Por tanto, sentí una inmediata simpatía por el vecino desconocido -vecino había de ser: esto es cosa de tíos. El azar había juntado en unos pocos metros cúbicos a dos personas que rondaban los márgenes de la sociedad. No tardé en descubrir de qué piso venía la música, dado el volumen al que se oía por las escaleras, y del piso llegué rápidamente al vecino. Sólo podía ser el chaval corpulento y de expresión entre ceñuda y ausente con el que me cruzaba a veces y que, contra el tópico, nunca saludaba. Vivía con sus padres, y quién sabe si eran sus padres los culpables de gustos tan extravagantes. Más adelante reparé en que en ocasiones llevaba una funda de guitarra en bandolera. Todo encajaba: lo suyo era una militancia completa.
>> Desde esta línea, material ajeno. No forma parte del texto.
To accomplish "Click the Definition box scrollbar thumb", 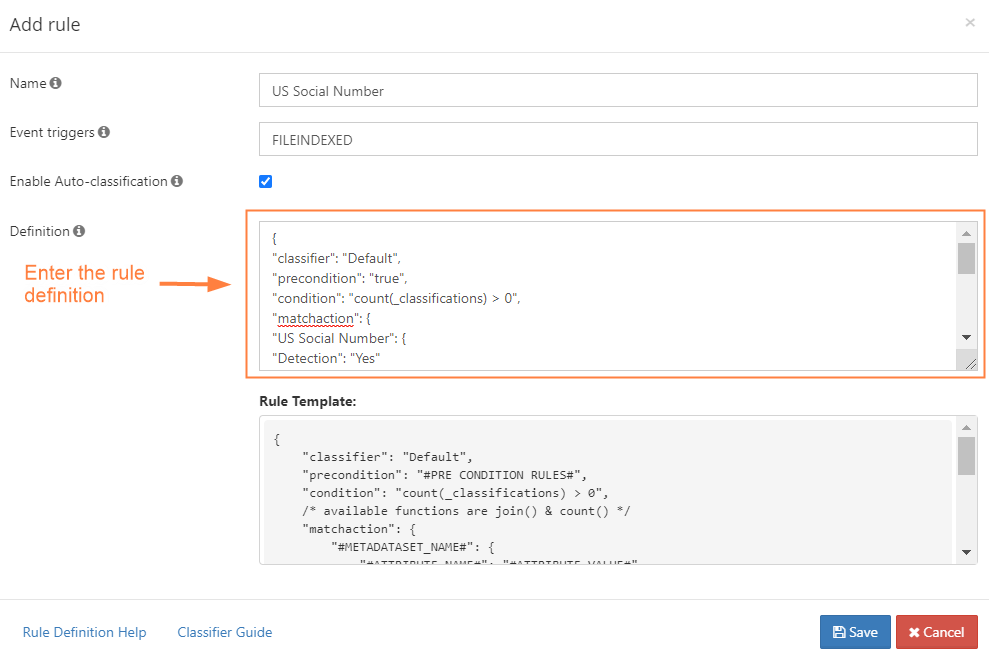I will [x=966, y=258].
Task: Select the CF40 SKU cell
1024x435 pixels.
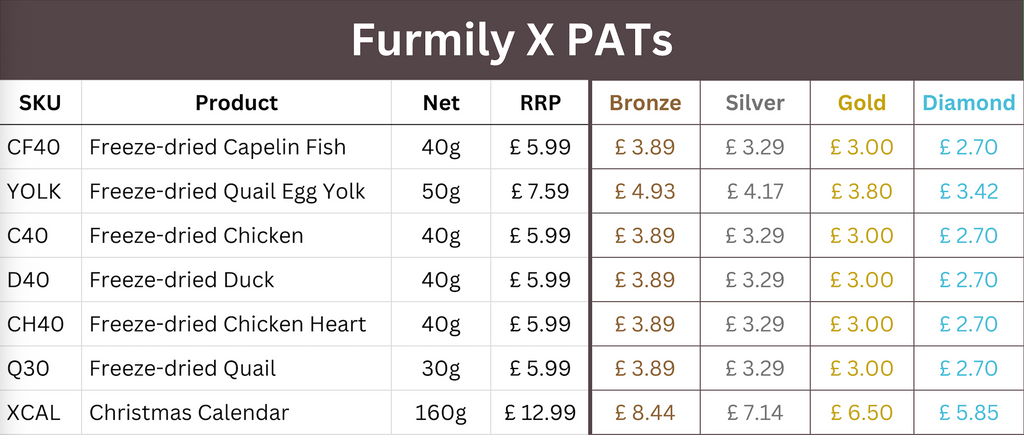Action: coord(34,148)
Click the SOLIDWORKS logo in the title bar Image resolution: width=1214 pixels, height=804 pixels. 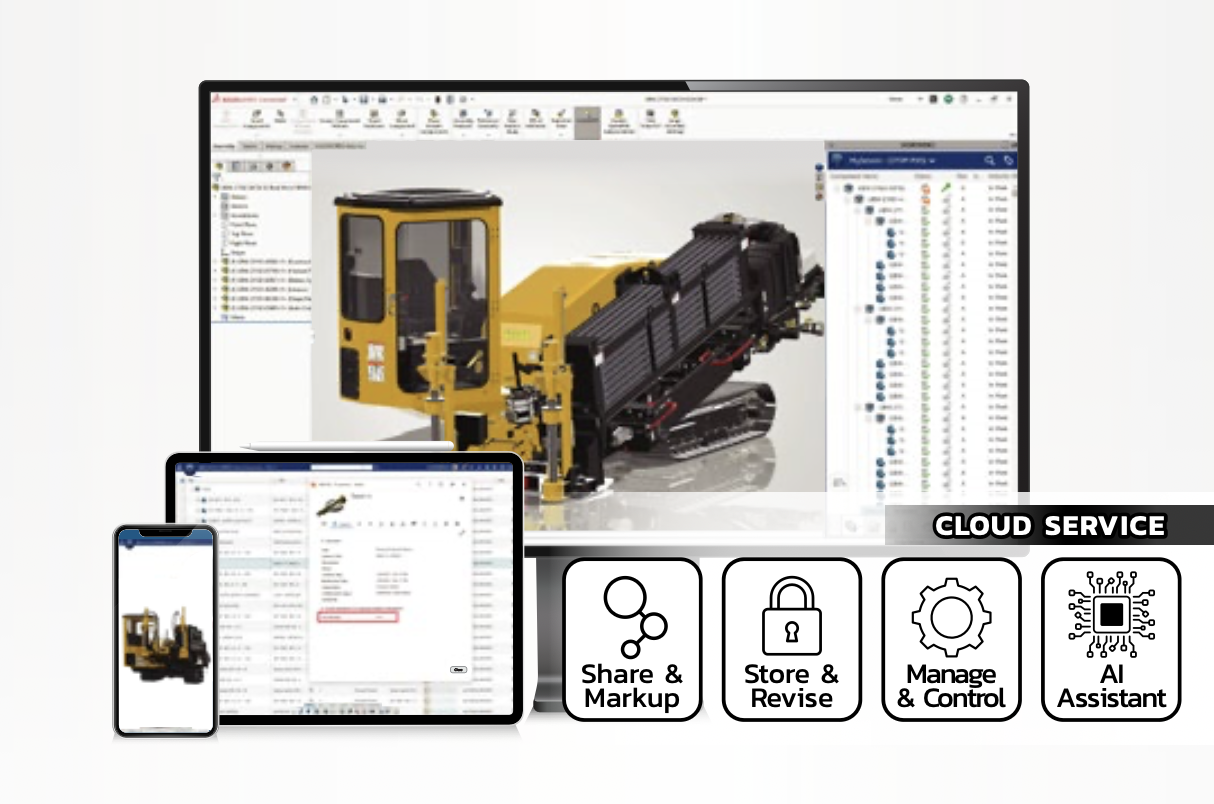pyautogui.click(x=216, y=98)
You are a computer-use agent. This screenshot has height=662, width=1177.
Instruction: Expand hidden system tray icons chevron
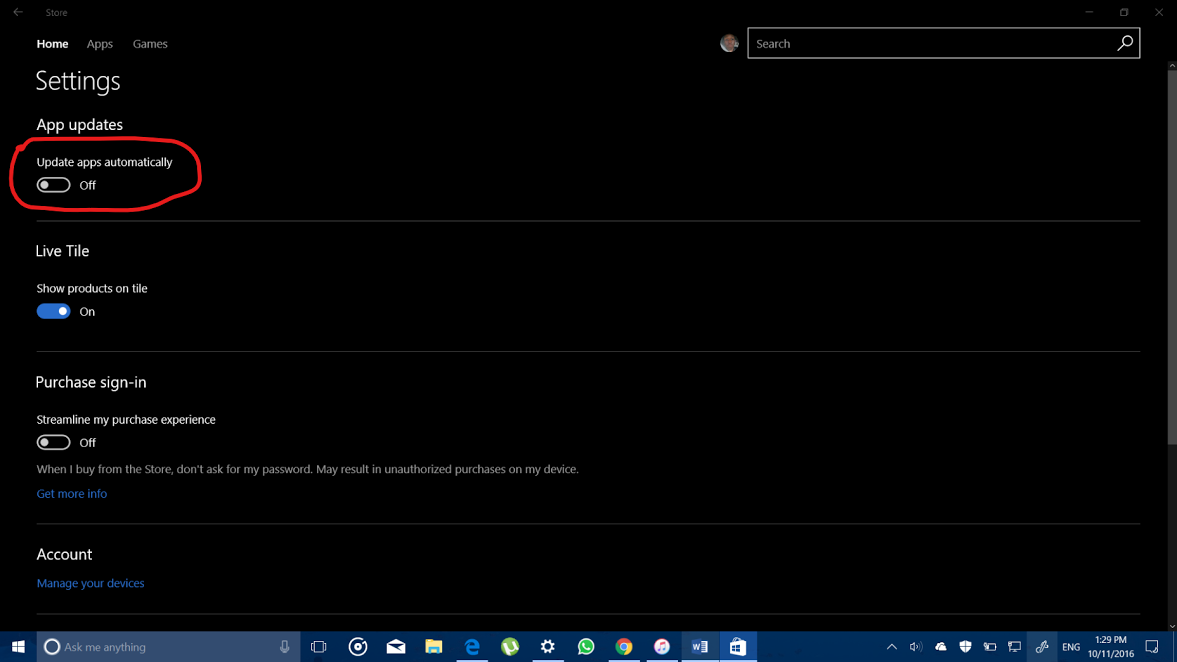coord(891,647)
Llevo casi cuatro años cruzándome con mi ceñudo vecino, pero mis expresiones de simpatía no han hallado eco. Nunca me he atrevido a participarle la secreta devoción que compartimos. Pienso a veces en decirle que alguno de sus discos de dad rock, escuchado desde la taza del váter o mientras hacía un café, me ha alegrado la mañana. Pero nunca me he atrevido. Sigue sin saludar, y a veces creo que tiene un trastorno mental moderado. No pasa nada.
En el fondo creo que entiendo el mundo que habita este chico. Igual es una proyección, yo qué sé. El rock progresivo es, decía, una cosa de tíos. De chicos blancos de la pequeña clase media suburbana de mediados del S. XX. Un mundo que se va, que se ha ido. Bowie hizo el relato clásico: había que escapar del terrible aburrimiento de los suburbios, y el rock era la manera. Lo cuenta Lou Reed en Rock and Roll. Hay cientos de testimonios. Huir de la mediocridad, del aburrimiento. Los del rock progresivo iban un pasito más y se flipaban con Tolkien, con la Edad Media, con la ciencia ficción. Y se tomaban muy en serio lo que hacían, lo que desde entonces es un pecado.
Aquí el rock progresivo pegó más tarde y se confundió con un hippismo tardío que se alargó toda la Transición. Te sigues encontrando ecos de ese mundo en los arreglos de algunos discos de Serrat o Camarón. En los ochenta, modestamente, teníamos a los jevis que hacían cola en el Canciller cuando yo volvía del parque de crío, muerto de miedo -lo que me recuerda que ahora el «Sherpa» es facha. Chicos del extrarradio que necesitaban tomarse algo muy en serio.
Yo también pasé por ahí a mi manera. A mis dieciocho o veinte había poco que hacer si no te volvía loco ni el bakalao ni el pop-rock español. Eran tiempos antes de internet: sabíamos poco y cada disco era un sacrificio. El padre de Rafa trabajaba en la EMI hasta que lo echaron en algún ajuste de plantilla a final de década, y cuando quedaban a comer le daba lotes de discos que luego inspeccionábamos juntos. Alguna vez fuimos directamente a casa del padre a ver qué sacábamos; recuerdo un revólver y un carnet de la CNT colgados en la pared, y el CD de los Flaming Groovies que me llevé. Luego Rafa mangó una Historia del rock de El País de algún centro social donde iba a hacer voluntariado para ligar, y fue nuestra Biblia. Me sabía capítulos de memoria. Con ella hice una lista de discos que debía tener alguna vez, pero la lista solo crecía y yo no era capaz de comprar tantos discos. Acabé tirándola. Ahora tengo Spotify.
Entiendo que mi vecino no salude. Yo tampoco era de hablar mucho. Nunca aprendí a tocar la guitarra, aunque me gasté un sueldo de camarero en una Epiphone Riviera que luego malvendí. Ahora soy un cuarentón que va escuchando AOR en su todoterreno de camino al trabajo cada mañana. Entiendo, digo, a mi vecino de abajo. En un mundo enfermo de ironía, un chaval que se toma en serio solo puede ir por la vida con el ceño fruncido y sin saludar.